The jitter and shimmer quality of one’s voice may be a greater indicator of marital success than the input provided by relationship experts, a recent study from the Univ. of Southern California found.
A team from the university’s Viterbi School of Engineering and the Univ. of Utah designed a computer algorithm that used speech-processing techniques to break down recordings from marriage counseling sessions into acoustic features. Impressively, the algorithm was capable of predicting whether a couple’s relationship would better or worsen with nearly 79% accuracy.

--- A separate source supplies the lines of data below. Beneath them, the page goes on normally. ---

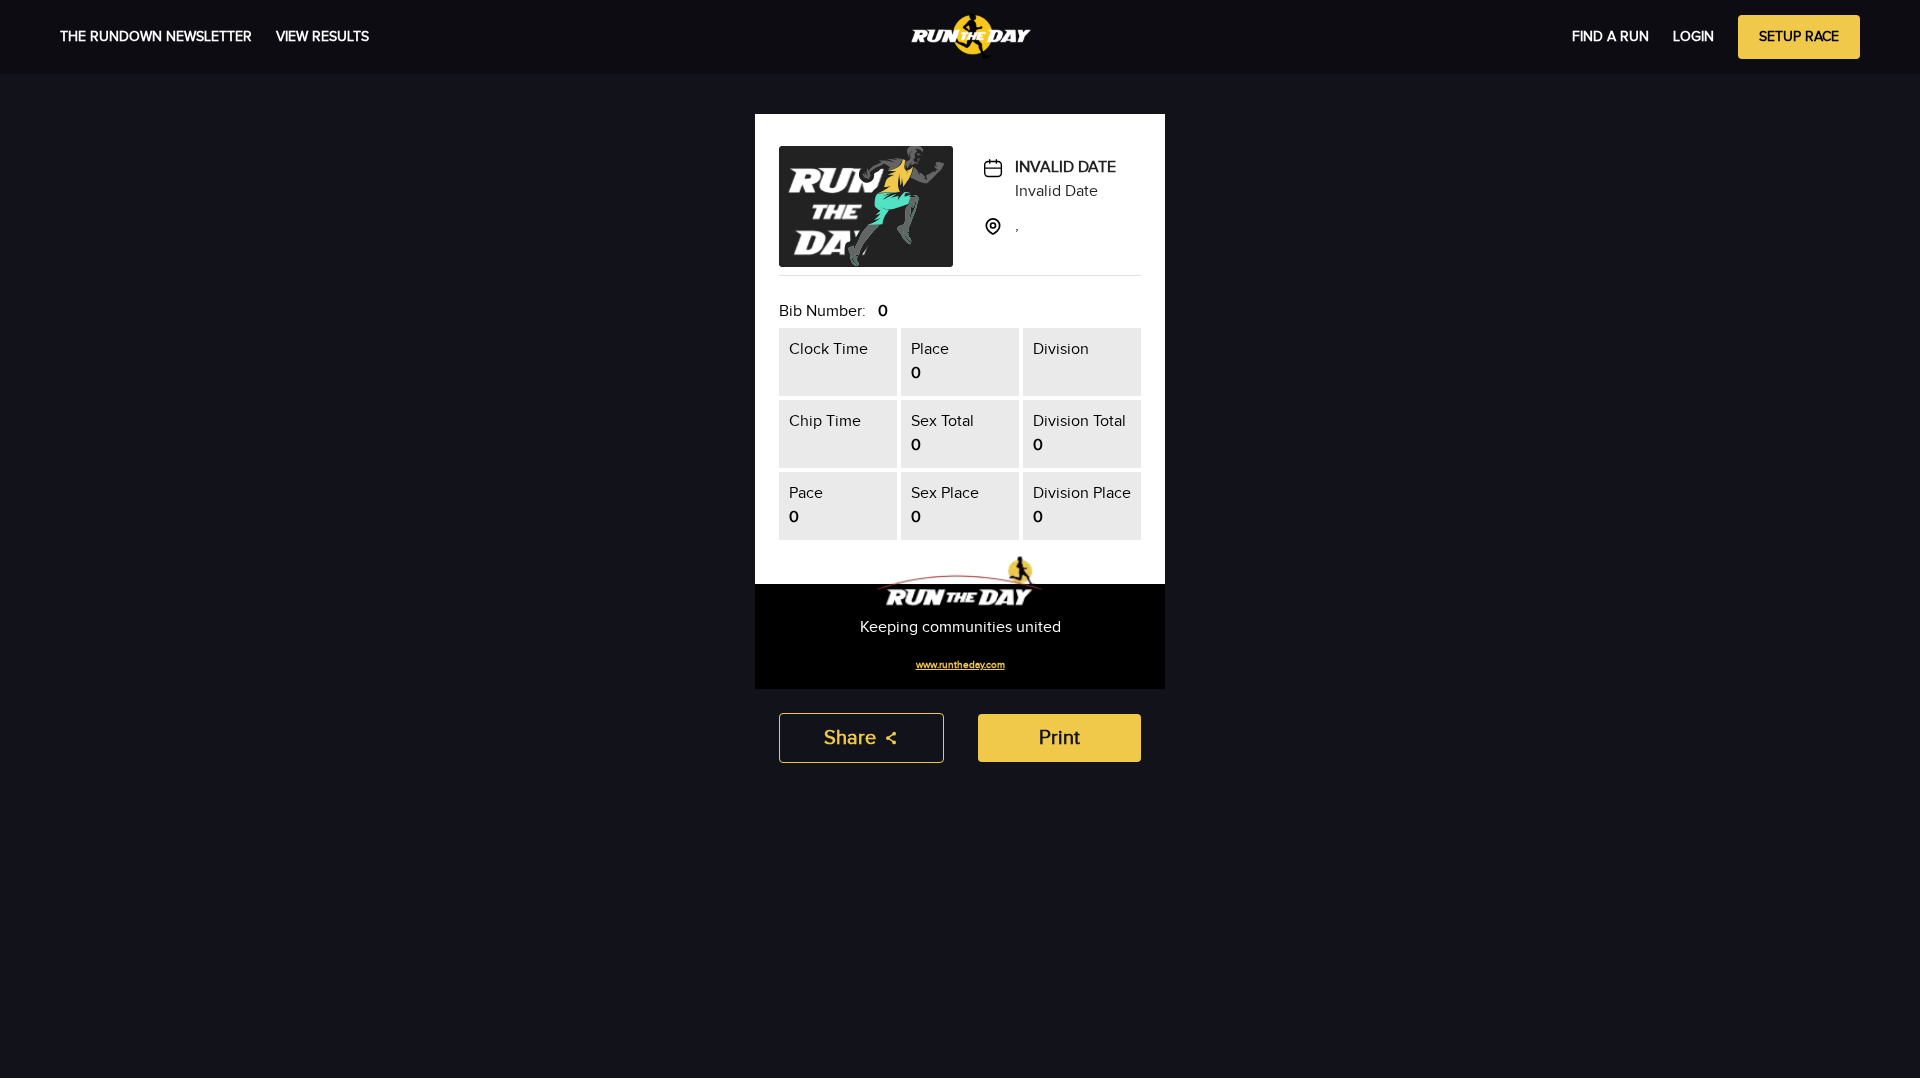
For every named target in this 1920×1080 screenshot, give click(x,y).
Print (1059, 738)
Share (850, 738)
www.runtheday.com (960, 665)
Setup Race (1799, 37)
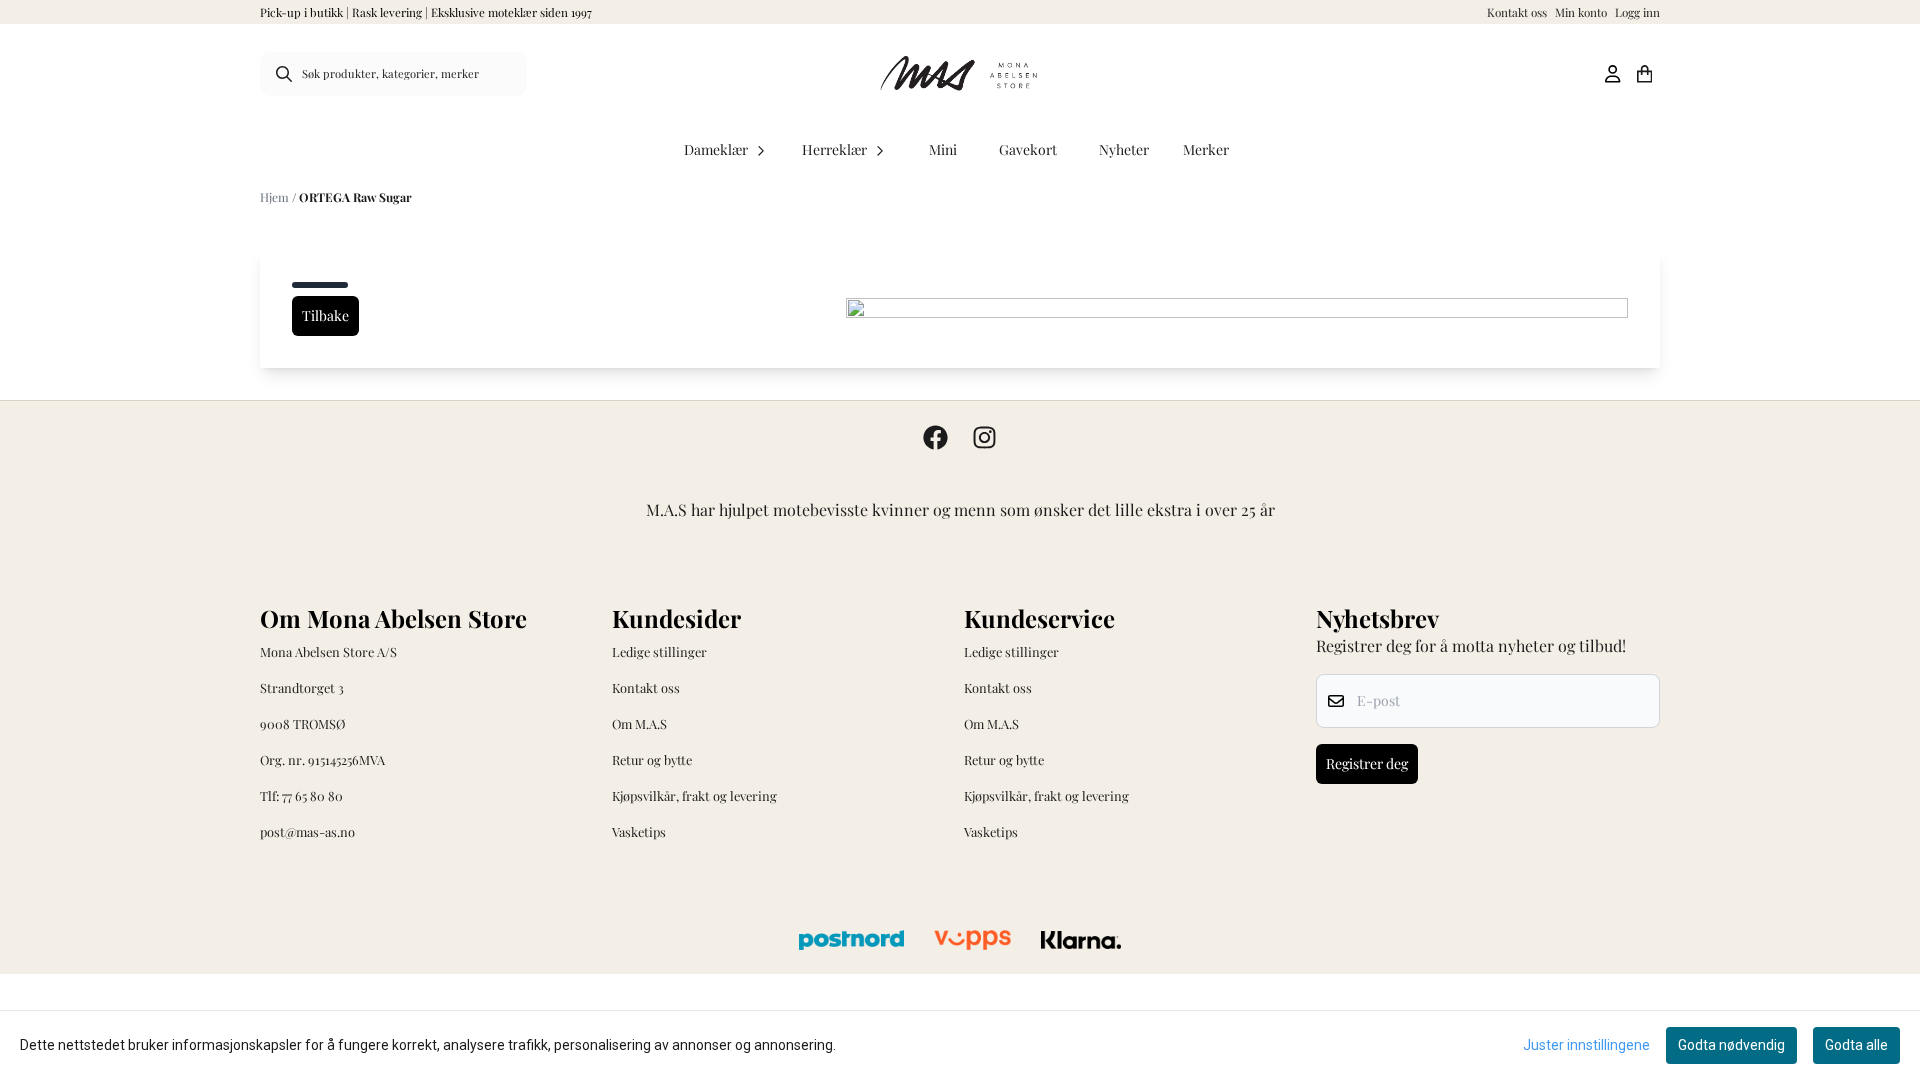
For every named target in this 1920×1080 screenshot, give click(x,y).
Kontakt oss (1517, 12)
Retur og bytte (652, 759)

“The marital outcomes of a distressed couple undergoing counseling has been a subject of long standing interest in order to assess the quality and the effectiveness of marriage counseling sessions,” write the researchers in Proceedings of Interspeech. “An objective demonstration of the quality of couple therapy and the progress of the couple towards a better relationship can be helpful to the domain experts in evaluating and adjusting their therapy methods.”
The researchers used a couple therapy corpus stemming from a larger longitudinal study performed by the Univ. of California, Los Angeles and the Univ. of Washington. One-hundred thirty-four distressed couples, married on an average of 10 years, participated in the study. The audio-visual recorded and coded sessions took place before therapy started, after 26 weeks of therapy and after two years of therapy. On top of jitters and shimmers, intensity, pitch, warbles and other qualities were measured.
For comparison, the research team tested the algorithm against behavioral analyses completed by human experts, who coded by positive and negative qualities, such as “acceptance” or “blame.”
“Acoustic features capture more relevant information than the human-encoded behavioral constructs for predicting marital outcomes,” they write.
According to coauthor Brian Baucom, of the Univ. of Utah, efficient and reliable tools for measuring the minutia of a conversation are lacking. “These findings represent a major step forward in making objective measurement of behavior practical and feasible for couple therapists,” he said.
Next, the team plans on using the computational framework, developed by study lead Shrikanth Narayanan, to predict how effective treatments will be.